WORK TO DO:
a) In the passage on Shaker and Quaker beliefs, what is "The Lamb's War"?
b) Rewrite the stretch from "Instead of interpreting" through "old natural self." in the passage on Shaker and Quaker beliefs, swapping "inward transformation" for "inner transformation".
c) Proceed with the passage on Shaker and Quaker beliefs, writing on from its final sentence.
* start SELECTED EXCERPT *
The Society of Shakers believed in the direct inspiration of the Spirit. This is one belief that the Shakers shared with the Society of Friends (aka Quakers). Another theological similarity between Shakers and Quakers is an emphasis on “The Lamb’s War,” the internal mystical struggle of a believer in his/her journey towards greater righteousness and spiritual perfection.
Instead of interpreting the violent symbols and complexities of The Book of Revelation as outward and historical events which will occur in the future, these two groups have interpreted Revelation as a deeply spiritual and mystical book, which attempts to illustrate the struggles of an inward transformation; the “crucifixion” of the old natural self.
This belief in the inward apocalyptic upheaval is inspired by an allegorical interpretation of the war-like descriptions of the “end of days” found in Revelation. The direct presence of Christ, envisioned as a warrior, is bringing hope of triumph to the believer struggling to defeat inward sin and unhealthy inclinations. The old life is being conquered; a new life is emerging and will be triumphant. “The end of days,” the end of the believer’s sinful world as s/he knows it, is in the process of transformation and her/his new world is immanent. The struggle is not easy; it is often painful if not anguishing. St. Paul certainly knew how hard it was to conquer oneself: “We know that the law is spiritual; but am unspiritual, sold as a slave to sin. “I do not understand what I do; for what I want to do I do not do, but what I hate I do” (Romans: 7:14ff). Ah! This is the universal experience of humankind!
* end SELECTED EXCERPT *
* start DATA *
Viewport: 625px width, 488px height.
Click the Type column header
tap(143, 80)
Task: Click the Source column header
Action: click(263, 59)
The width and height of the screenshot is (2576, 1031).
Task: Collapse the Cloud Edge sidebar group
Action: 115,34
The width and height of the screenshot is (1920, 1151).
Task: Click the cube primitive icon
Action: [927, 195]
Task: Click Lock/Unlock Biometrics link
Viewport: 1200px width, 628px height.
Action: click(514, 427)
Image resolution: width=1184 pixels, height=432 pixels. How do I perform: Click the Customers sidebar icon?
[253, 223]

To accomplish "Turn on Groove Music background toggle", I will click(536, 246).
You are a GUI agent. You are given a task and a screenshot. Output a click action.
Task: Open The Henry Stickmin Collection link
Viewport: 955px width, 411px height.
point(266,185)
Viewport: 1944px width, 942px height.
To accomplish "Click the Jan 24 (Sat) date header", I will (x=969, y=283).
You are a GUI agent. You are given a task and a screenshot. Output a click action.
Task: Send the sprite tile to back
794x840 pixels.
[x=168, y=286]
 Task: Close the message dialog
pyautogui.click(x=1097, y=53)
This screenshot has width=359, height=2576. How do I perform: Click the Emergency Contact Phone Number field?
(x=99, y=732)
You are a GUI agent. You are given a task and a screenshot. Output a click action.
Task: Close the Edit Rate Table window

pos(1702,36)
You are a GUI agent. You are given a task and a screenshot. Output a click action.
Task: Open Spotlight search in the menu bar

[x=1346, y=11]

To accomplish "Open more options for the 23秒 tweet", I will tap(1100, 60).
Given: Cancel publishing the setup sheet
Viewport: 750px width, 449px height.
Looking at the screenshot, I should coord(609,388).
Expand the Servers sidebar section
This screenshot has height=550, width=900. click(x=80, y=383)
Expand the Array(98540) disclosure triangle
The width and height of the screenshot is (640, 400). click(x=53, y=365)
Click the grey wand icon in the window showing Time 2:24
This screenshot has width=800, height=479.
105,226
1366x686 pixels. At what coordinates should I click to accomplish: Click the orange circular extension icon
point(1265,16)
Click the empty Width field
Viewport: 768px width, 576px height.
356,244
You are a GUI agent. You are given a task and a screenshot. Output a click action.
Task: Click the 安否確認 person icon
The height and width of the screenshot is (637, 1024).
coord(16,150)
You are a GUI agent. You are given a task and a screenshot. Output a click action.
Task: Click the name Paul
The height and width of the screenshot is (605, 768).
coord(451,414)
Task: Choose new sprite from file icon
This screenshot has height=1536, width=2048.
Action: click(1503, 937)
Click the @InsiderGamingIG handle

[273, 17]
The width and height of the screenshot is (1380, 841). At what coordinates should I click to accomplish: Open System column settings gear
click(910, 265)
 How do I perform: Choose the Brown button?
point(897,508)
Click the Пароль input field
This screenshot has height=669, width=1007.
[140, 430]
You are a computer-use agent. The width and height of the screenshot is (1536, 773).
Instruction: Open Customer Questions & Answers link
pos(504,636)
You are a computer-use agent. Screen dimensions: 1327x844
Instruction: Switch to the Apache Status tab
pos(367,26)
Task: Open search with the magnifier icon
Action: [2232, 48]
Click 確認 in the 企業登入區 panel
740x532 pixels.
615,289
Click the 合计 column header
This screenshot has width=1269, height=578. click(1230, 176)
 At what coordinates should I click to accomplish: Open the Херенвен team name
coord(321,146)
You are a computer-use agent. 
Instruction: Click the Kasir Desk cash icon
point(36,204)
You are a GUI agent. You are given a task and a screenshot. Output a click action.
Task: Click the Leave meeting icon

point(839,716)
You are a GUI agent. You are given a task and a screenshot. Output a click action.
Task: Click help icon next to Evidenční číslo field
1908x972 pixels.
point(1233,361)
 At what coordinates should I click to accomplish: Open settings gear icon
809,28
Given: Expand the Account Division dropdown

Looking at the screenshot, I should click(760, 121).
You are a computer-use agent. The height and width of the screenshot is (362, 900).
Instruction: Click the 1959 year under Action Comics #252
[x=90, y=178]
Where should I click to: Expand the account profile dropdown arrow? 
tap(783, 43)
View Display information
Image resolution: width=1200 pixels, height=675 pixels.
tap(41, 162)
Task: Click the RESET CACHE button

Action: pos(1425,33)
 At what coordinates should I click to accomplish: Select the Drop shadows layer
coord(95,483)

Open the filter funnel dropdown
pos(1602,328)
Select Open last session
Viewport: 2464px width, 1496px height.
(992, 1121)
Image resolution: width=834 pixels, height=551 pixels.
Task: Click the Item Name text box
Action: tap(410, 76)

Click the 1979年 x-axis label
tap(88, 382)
* end DATA *
THE RESPONSES:
a) It is the internal mystical struggle of a believer in his/her journey towards greater righteousness and spiritual perfection.

b)
Instead of interpreting the violent symbols and complexities of The Book of Revelation as outward and historical events which will occur in the future, these two groups have interpreted Revelation as a deeply spiritual and mystical book, which attempts to illustrate the struggles of an inner transformation; the “crucifixion” of the old natural self.

c)
The Book of Revelation is interpreted in the Shaker and Quaker traditions as a book of hope; hope in the continual conversion of believers and, by extension, the world. One of the central and radical beliefs of the Shakers was that one could actually live sinlessly in a spiritual Zion in this life by the maintenance of a pure and sinless inner life that is continually experiencing renewal. Indeed, this is how the Shakers understood their utopian communities. Their villages were Zion’s, localized appearances of heaven on earth, where the saints on earth lived separate from the world. A believer, like St. John of Patmos would “behold, a door opened in heaven, and the first voice that I heard, a voice as of a trumpet speaking with me, one saying, Come up hither, and I will show thee the things which must come to pass hereafter” (Rev. 4:1). The believer is called to walk through the door, a spiritual gateway, into a heavenly existence even though still living on earth. Come up hither (out of your lower human nature into your higher spiritual nature) into the healing influence of the Light of Christ and live the transforming life. Be an instrument of God living the communal life with other believers and be collectively instruments of witness to the world, be Light in the Darkness. Shaker villages were to be cities that are on hills, which cannot be hidden (see, Matthew 5:14) enlightening the world.
The Shaker spirit drawing above, is one of my favorites. A copy of it hangs over my computer desk in my library. The drawing illustrates the following passage in Revelation:
22:1And he showed me a river of water of life, bright as crystal, proceeding out of the throne of God and of the Lamb, 22:2in the midst of the street thereof. And on this side of the river and on that was the tree of life, bearing twelve manner of fruits, yielding its fruit every month: and the leaves of the tree were for the healing of the nations. 22:3And there shall be no curse any more: and the throne of God and of the Lamb shall be therein: and his servants shall serve him; 22:4and they shall see his face; and his name shall be on their foreheads. 22:5And there shall be night no more; and they need no light of lamp, neither light of sun; for the Lord God shall give them light: and they shall reign for ever and ever. 22:6And he said unto me, These words are faithful and true: and the Lord, the God of the spirits of the prophets, sent his angels to show unto his servants the things which must shortly come to pass (Rev. 22:1-6).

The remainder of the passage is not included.